BACAAN PILIHAN —
>>>

Giliran Menengok
Anak-Anak dan Cucu-Cucu
Senin, 05 November
2012
Mmemasuki tahun ke-2
sebagai menteri BUMN saya bisa melangkah ke program yang lebih dalam. Misalnya,
pembenahan anak-anak dan cucu perusahaan. Meski jumlah BUMN itu “hanya” 141
buah, anak-anak dan cucunya banyak banget.
Tiap minggu Rapim
Kementerian BUMN yang secara konsisten dilakukan tiap Selasa pukul 07.00 itu
akan ditambah satu agenda: evaluasi anak dan cucu perusahaan. Rapatnya memang
lebih panjang, tapi tahap pembenahan anak-cucu perusahaan itu sudah waktunya
dilakukan. Efisiensi sudah waktunya dilakukan sampai ke anak cucu.
Pekan lalu sudah
dimulai mengevaluasi anak-cucu perusahaan di kelompok industri strategis.
Beberapa anak perusahaan yang hanya terus-menerus menyusu ke induknya harus
disapih: tidak boleh induk perusahaan terus digerogoti anak perusahaan. Baik
penggerogotan keuangan maupun penggerogotan energi. Jangan sampai ada anak
perusahaan yang membuat “anak polah bapak kepradah”.
Tentu banyak anak
perusahaan yang harus dipertahankan. Terutama anak perusahaan yang justru
memperkuat induknya. Baik memperkuat posisi pasar maupun memperkuat keuangan.
Anak perusahaan PT
Krakatau Steel yang bergerak di industri hilir baja, misalnya, perlu
dipertahankan. Tapi, cucu perusahaan yang berbisnis pembuatan air minum kemasan
harus dilepaskan. Terlalu kecil skalanya dan terlalu jauh dari core
business-nya.
Demikian juga
anak-anak perusahaan PT PAL Surabaya. Hanya satu yang boleh diteruskan. Tiga
anak perusahaan lainnya harus dilepas. Apalagi, di anak perusahaan tersebut PT
PAL hanya memegang saham minoritas.
PT PAL harus fokus
pada pembuatan kapal, beserta pemeliharaan dan perbaikan. Terutama pembuatan
kapal perang. Kementerian Pertahanan kini memiliki anggaran pengadaan
persenjataan sangat besar. Ini harus ditangkap semaksimal mungkin. Caranya:
membuat Kementerian Pertahanan puas. Mutu kapal yang dibuat sangat baik dan
penyelesaian ordernya tidak molor. Kelemahan lama PT PAL di bidang itu tidak
boleh lagi terjadi.
Tidak ada artinya PAL
memiliki anak perusahaan yang bergerak di bidang pembuatan boiler dan turbin.

<<<

INFORMASI YANG DIEKSTRAK —
>>>

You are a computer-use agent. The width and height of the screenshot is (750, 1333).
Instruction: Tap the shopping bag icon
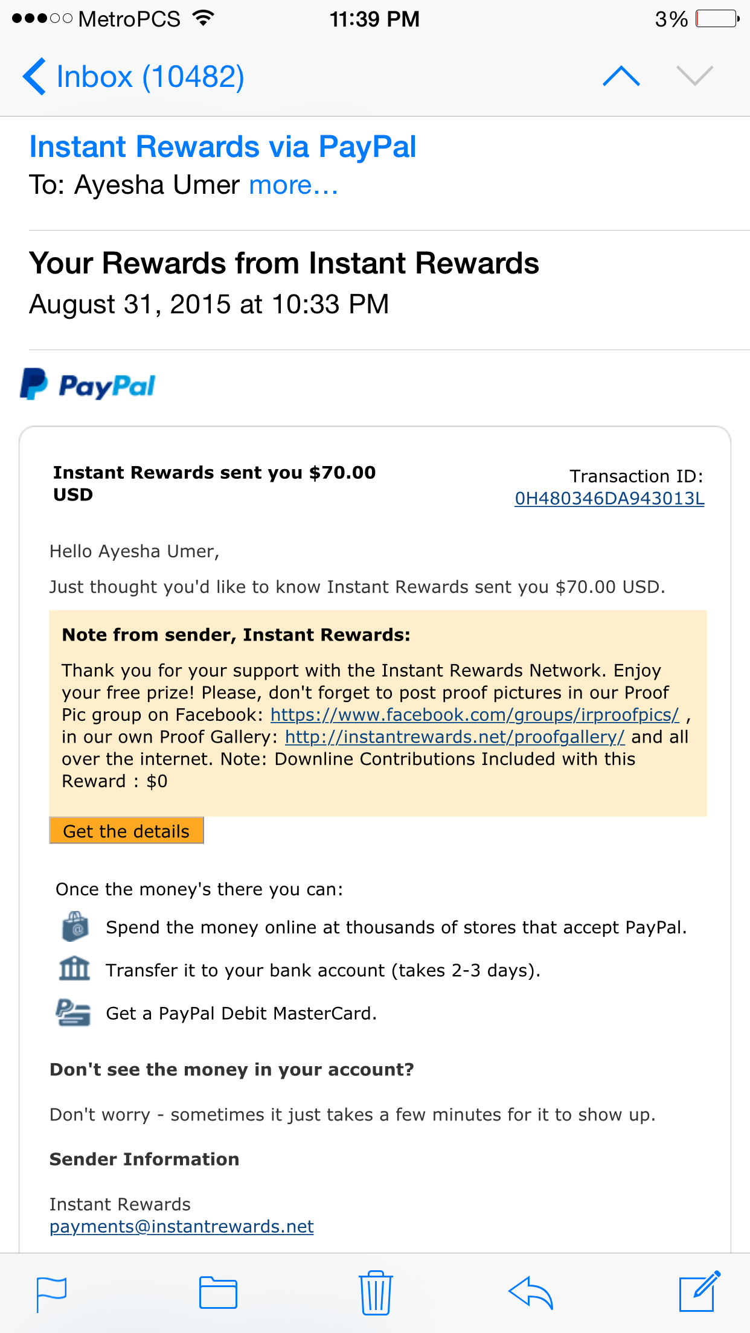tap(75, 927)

<<<
>>>

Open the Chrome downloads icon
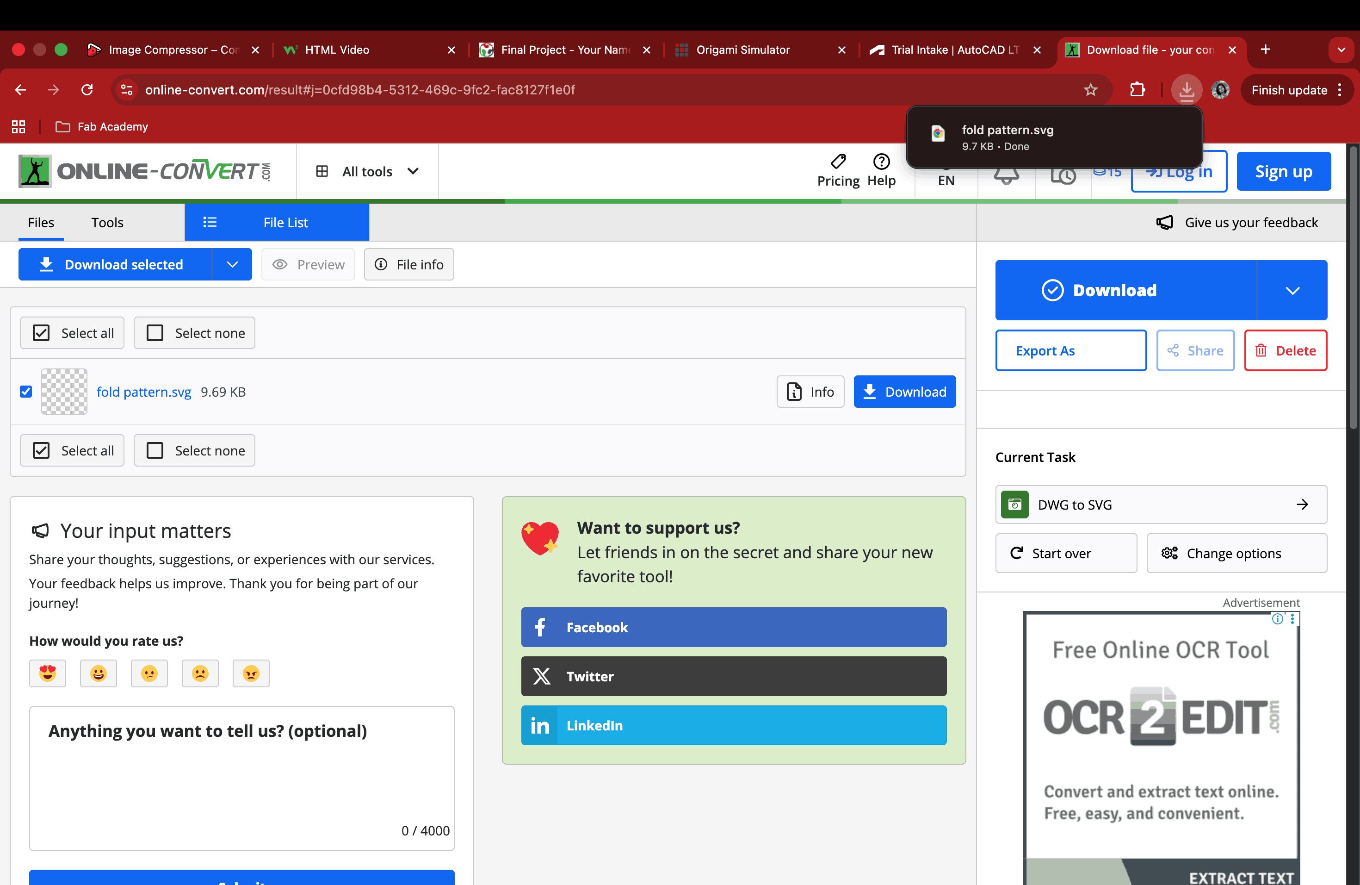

<<<
>>>

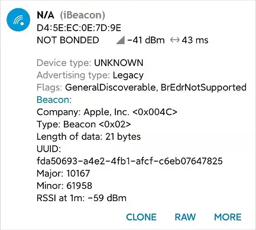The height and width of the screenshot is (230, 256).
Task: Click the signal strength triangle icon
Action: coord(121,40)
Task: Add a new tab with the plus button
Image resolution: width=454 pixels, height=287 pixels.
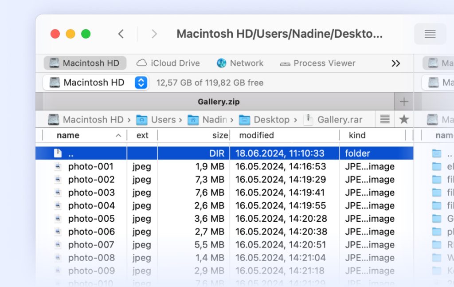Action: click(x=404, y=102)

<<<

SOAL UNTUK DIKERJAKAN —
**a.** Menurut tulisan tentang anak-cucu perusahaan BUMN, kapan Rapim Kementerian BUMN rutin diadakan?
**b.** Tolong terjemahkan kalimat "PT PAL harus fokus pada pembuatan kapal, beserta pemeliharaan dan perbaikan." dari tulisan tentang anak-cucu perusahaan BUMN ke dalam bahasa Inggris.
**c.** Tulis kembali bagian tulisan tentang anak-cucu perusahaan BUMN yang dimulai dengan "Tiap minggu Rapim" dan berlanjut sampai "maupun memperkuat keuangan.", dengan menukar "Selasa" menjadi "Rabu".
Catatan di atas tidak berkaitan dengan tugas apa pun di sini.

JAWABAN PER SOAL —
**a.** Tiap Selasa pukul 07.00.

**b.** PT PAL must focus on shipbuilding, along with maintenance and repair.

**c.**
Tiap minggu Rapim
Kementerian BUMN yang secara konsisten dilakukan tiap Rabu pukul 07.00 itu
akan ditambah satu agenda: evaluasi anak dan cucu perusahaan. Rapatnya memang
lebih panjang, tapi tahap pembenahan anak-cucu perusahaan itu sudah waktunya
dilakukan. Efisiensi sudah waktunya dilakukan sampai ke anak cucu.
Pekan lalu sudah
dimulai mengevaluasi anak-cucu perusahaan di kelompok industri strategis.
Beberapa anak perusahaan yang hanya terus-menerus menyusu ke induknya harus
disapih: tidak boleh induk perusahaan terus digerogoti anak perusahaan. Baik
penggerogotan keuangan maupun penggerogotan energi. Jangan sampai ada anak
perusahaan yang membuat “anak polah bapak kepradah”.
Tentu banyak anak
perusahaan yang harus dipertahankan. Terutama anak perusahaan yang justru
memperkuat induknya. Baik memperkuat posisi pasar maupun memperkuat keuangan.